I just got my COVID vaccine, and this lady said, "You have no idea what you put in your body." I said, "Yet you are eating chorizo."
Memes
Why did I find this?!
Why can't people eat pizza? Because they will be unavailable.
What does a squirrel eat? Deez Nutz in their mouth.
Why do physically disabled gay men like performing blowjobs on well-endowed, abled-bodied gay men?
Because physically disabled gay men prefer eating pepperoni than eating sausage links for dinner 🍽
I am so disappointed in this race.
Brown skinned street shitters, goddamn, the lowest of the low southeast Asians, lazy monkey pig-dog duck fetus eating rice brainlets always on their phones, no IQ, ugly, uncivilized untermensch subhumans.
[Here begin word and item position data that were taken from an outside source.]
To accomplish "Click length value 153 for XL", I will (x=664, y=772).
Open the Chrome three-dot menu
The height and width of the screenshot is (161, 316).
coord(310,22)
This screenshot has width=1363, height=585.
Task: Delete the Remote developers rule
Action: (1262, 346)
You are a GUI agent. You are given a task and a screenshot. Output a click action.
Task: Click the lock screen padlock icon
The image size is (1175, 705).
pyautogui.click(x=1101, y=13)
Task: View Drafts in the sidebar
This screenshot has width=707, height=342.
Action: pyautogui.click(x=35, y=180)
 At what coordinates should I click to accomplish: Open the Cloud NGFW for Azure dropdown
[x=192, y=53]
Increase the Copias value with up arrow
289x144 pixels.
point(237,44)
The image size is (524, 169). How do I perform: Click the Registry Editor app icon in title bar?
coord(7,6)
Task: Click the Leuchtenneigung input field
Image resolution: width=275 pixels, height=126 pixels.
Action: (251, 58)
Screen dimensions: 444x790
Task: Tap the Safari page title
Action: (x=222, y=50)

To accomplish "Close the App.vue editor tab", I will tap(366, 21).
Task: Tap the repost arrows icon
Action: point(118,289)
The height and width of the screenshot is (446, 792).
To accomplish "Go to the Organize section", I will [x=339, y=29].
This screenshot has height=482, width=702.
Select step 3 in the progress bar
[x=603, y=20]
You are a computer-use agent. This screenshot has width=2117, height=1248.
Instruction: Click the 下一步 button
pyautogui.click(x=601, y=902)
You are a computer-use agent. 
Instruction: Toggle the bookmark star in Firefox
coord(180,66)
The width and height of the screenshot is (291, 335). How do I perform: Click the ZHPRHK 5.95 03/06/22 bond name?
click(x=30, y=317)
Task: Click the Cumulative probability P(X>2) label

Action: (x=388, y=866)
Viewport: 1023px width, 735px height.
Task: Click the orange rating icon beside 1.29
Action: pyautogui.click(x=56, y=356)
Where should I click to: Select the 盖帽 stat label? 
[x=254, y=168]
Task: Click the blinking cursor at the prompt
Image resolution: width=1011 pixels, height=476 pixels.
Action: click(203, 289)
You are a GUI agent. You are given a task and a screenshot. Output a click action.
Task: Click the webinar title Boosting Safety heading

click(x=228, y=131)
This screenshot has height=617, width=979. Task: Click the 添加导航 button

Daveon be eating Quaker Oats.
What happens when you eat a cat?
I love to eat cats for dinner!
What do you call an orphan when they eat a meal? A family dinner.
What gets bigger when it eats but dies when it drinks?
Answer: fire.
MU, I love your joke, but I cut myself a piece of cake, pie, steak, cheesecake, and anything else I can find.
Timmy Turner: I wish the Vegan Teacher was a cheeseburger.
Wanda: Ok, Timmy.
Timmy: Cosmo, bring her to me!
Cosmo: Here you go, Timmy.
*Timmy eats Miss Kadie*
If my mom decides to get Chick-fil-A for dinner, and when I decide to eat my family for dinner, is that called cannibalism?
What's the difference between a human and a potato? There is none, you can eat both.
Why are hindustan bhai so good at Python?
When they are hungry, they use Python and take credit card information ;). You know what they say, you give a man a curry and he eats for a day, you give a man a language and he eats for a lifetime.
Yo mama so tall, she eats paramedics.
"I know, you have a lot on your plate right now."